Australian medical body calls for more controls on alcohol marketing

A new report by the Australian Medical Association (AMA) has come out strongly against alcohol companies and the way they market to young people. 

According to Alcohol Marketing and Young People: Time for a new policy agenda, young people in Australia are beginning to drink at an earlier age, and most drink in ways that put their health at risk.

The AMA said in the report that addressing the marketing and promotion of alcohol to young people is critical in an overall strategy to address this issue.

New age, new ways

The report found that young people are exposed to alcohol marketing at an unprecedented level from a range of sources. 

“Alongside more traditional modes of advertising through television and radio, the introduction of digital technologies has opened up new platforms for marketing and promotion,” it revealed.

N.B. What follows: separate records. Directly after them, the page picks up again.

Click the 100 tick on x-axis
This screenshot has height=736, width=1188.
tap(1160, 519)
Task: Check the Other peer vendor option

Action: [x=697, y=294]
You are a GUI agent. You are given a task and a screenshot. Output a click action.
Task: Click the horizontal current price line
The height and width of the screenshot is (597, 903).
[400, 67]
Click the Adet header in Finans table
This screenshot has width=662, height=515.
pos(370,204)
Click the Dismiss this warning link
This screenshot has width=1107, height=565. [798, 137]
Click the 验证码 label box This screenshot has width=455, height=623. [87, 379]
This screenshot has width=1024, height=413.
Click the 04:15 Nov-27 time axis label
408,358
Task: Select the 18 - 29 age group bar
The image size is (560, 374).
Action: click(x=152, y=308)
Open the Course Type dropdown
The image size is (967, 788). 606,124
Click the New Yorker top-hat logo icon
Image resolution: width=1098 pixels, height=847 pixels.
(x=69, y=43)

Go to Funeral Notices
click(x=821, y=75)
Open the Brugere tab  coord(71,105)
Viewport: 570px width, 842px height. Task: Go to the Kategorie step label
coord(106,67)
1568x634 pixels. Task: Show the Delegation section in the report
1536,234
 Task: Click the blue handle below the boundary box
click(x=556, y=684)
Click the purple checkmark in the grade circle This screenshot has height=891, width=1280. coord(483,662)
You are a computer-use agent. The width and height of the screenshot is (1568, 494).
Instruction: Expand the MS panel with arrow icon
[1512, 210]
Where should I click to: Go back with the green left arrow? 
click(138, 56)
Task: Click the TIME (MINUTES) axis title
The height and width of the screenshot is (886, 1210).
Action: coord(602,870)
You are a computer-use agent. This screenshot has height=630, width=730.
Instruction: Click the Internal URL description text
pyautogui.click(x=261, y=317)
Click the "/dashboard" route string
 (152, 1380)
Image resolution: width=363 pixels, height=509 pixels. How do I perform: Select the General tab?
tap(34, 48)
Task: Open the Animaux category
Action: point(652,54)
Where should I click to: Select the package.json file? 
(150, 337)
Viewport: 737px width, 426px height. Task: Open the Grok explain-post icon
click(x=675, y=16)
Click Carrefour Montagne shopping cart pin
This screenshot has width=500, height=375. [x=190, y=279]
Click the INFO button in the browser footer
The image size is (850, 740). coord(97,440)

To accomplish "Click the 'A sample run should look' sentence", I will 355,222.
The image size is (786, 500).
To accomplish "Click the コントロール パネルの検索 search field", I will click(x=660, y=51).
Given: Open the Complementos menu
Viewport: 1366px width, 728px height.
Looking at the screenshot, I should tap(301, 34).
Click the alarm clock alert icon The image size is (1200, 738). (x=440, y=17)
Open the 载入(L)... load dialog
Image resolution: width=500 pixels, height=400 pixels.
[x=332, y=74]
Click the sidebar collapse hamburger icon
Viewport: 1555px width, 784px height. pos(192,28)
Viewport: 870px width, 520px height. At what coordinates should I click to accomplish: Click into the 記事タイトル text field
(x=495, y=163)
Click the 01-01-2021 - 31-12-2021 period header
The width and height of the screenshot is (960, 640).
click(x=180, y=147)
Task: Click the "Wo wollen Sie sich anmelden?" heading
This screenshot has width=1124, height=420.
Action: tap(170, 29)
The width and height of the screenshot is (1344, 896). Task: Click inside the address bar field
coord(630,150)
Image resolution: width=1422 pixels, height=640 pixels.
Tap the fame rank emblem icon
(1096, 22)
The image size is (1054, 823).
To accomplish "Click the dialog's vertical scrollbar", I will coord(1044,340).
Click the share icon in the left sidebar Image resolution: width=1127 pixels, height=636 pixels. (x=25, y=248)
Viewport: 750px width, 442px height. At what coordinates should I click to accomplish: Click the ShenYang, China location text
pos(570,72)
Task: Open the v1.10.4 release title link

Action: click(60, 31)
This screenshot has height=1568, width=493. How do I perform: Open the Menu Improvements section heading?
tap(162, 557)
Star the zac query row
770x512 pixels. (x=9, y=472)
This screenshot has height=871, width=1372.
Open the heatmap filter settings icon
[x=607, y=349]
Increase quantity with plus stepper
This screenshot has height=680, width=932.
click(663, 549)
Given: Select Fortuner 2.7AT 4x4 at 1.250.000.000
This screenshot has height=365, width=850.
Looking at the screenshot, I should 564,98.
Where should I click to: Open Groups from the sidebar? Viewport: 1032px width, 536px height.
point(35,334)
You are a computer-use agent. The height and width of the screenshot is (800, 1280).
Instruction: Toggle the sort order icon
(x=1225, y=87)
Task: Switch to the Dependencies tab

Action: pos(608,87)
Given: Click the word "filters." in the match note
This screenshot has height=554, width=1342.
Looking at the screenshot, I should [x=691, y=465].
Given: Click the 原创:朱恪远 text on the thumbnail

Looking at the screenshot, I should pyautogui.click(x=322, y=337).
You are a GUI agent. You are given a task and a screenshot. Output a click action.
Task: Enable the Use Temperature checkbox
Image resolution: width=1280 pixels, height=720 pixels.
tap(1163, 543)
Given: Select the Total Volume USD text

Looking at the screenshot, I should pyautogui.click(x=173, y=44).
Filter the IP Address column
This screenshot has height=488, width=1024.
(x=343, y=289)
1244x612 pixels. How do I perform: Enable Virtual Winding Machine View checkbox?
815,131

“Alcohol companies are aggressively harnessing the marketing potential of online video channels, mobile phones, interactive games and social networks, such as Facebook and Twitter.” 

Such marketing efforts are increasingly sophisticated and multidimensional, integrating online and offline promotions with the sponsorship of music and sporting events, the distribution of branded merchandise and the proliferation of new alcoholic brands and flavours.

According to the AMA, the explosive rise in alcohol marketing has resulted in shaping young people’s attitudes and behaviour, encouraging them to take up drinking, and to drink more once they do.

Inadequate oversight

It added that there is an urgent need to tackle the problem of alcohol marketing through robust policy and stronger regulatory oversight: 

“Existing policy and regulatory responses in Australia have proven inadequate and have failed to keep up with the pace and scope of change in the media and marketing environment.

“The self-regulatory scheme for alcohol advertising in Australia is funded and administered by the alcohol industry. It is voluntary, limited in scope, unable to enforce penalties and ultimately fails to protect young people from continuous exposure to alcohol marketing.” 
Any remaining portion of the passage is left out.